The hearing court properly denied that branch of the defendant’s omnibus motion which sought to suppress his confessions. The first of the challenged confessions was made at the time of the defendant’s arrest in response to a police officer’s question which was aimed at clarification of the situation confronted by the officer rather than to elicit incriminating evidence and, thus, was permissible in the absence of Miranda warnings (see, People v Johnson, 86 AD2d 165, affd 59 NY2d 1014; People v Huffman, 41 NY2d 29). The second confession was made after the defendant was advised of his Miranda rights and, in any event, was not made in response to questions posed by law enforcement personnel. Therefore, it was also properly admitted into evidence (see, People v Huffman, supra, at p 33).

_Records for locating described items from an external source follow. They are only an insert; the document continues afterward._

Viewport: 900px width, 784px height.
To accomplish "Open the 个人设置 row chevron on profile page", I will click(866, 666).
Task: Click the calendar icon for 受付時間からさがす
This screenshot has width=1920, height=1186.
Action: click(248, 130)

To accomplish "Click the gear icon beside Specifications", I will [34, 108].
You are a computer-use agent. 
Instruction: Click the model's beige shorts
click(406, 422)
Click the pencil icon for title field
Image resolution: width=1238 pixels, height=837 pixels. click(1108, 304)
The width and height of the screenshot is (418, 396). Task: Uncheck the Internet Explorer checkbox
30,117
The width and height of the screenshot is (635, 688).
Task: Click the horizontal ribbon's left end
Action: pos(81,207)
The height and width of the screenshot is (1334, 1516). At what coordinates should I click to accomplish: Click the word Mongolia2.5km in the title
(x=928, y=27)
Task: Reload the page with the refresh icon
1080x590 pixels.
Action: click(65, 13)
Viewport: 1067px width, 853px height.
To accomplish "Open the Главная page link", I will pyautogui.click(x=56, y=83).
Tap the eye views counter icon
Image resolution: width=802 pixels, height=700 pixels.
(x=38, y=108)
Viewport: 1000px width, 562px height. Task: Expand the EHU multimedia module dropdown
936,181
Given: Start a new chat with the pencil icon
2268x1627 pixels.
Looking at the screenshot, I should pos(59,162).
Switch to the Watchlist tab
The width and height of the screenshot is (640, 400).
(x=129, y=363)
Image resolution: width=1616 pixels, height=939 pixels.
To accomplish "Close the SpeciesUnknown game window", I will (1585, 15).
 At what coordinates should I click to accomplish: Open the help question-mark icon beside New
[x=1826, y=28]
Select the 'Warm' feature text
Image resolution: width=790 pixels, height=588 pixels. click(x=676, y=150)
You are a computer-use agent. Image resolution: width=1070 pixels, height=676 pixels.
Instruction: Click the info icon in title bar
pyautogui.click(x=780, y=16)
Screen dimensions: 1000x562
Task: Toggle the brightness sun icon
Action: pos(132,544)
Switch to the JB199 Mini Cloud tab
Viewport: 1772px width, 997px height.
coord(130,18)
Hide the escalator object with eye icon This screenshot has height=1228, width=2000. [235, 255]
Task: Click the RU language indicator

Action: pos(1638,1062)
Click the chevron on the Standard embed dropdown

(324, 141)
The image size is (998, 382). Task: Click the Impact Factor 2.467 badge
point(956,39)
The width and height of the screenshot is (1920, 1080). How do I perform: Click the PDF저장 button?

We also find that the complainant’s identification testimony was properly admitted at trial. Although the pretrial showup was less than ideal, it was not violative of due process since it was made in the vicinity of the crime and within a short time of its commission (see, People v Love, 57 NY2d 1023; People v Brnja, 50 NY2d 366; People v Smith, 38 NY2d 882; cf. People v Ford, 100 AD2d 941). The defendant’s allegation of impermissible police conduct is erroneously based on trial testimony. The propriety of a denial of a motion to suppress "must be judged on the evidence before the suppression court” (see, People v Gonzalez, 55 NY2d 720, 722, cert denied 456 US 1010; People v Dodt, 61 NY2d 408). Therefore, we decline to consider the allegation.
The defendant’s claim of bolstering in violation of the rule of People v Trowbridge (305 NY 471) has not been preserved for appellate review since no objection was raised at the trial *472court (see, People v Love, 57 NY2d 1023, supra; People v West, 56 NY2d 662) and we decline to consider it in the interest of justice.
We find no basis to modify the sentence imposed (see, People v Suitte, 90 AD2d 80). We have considered the defendant’s remaining contention and find it to be without merit. Mangano, J. P., Gibbons, Kooper and Spatt, JJ., concur.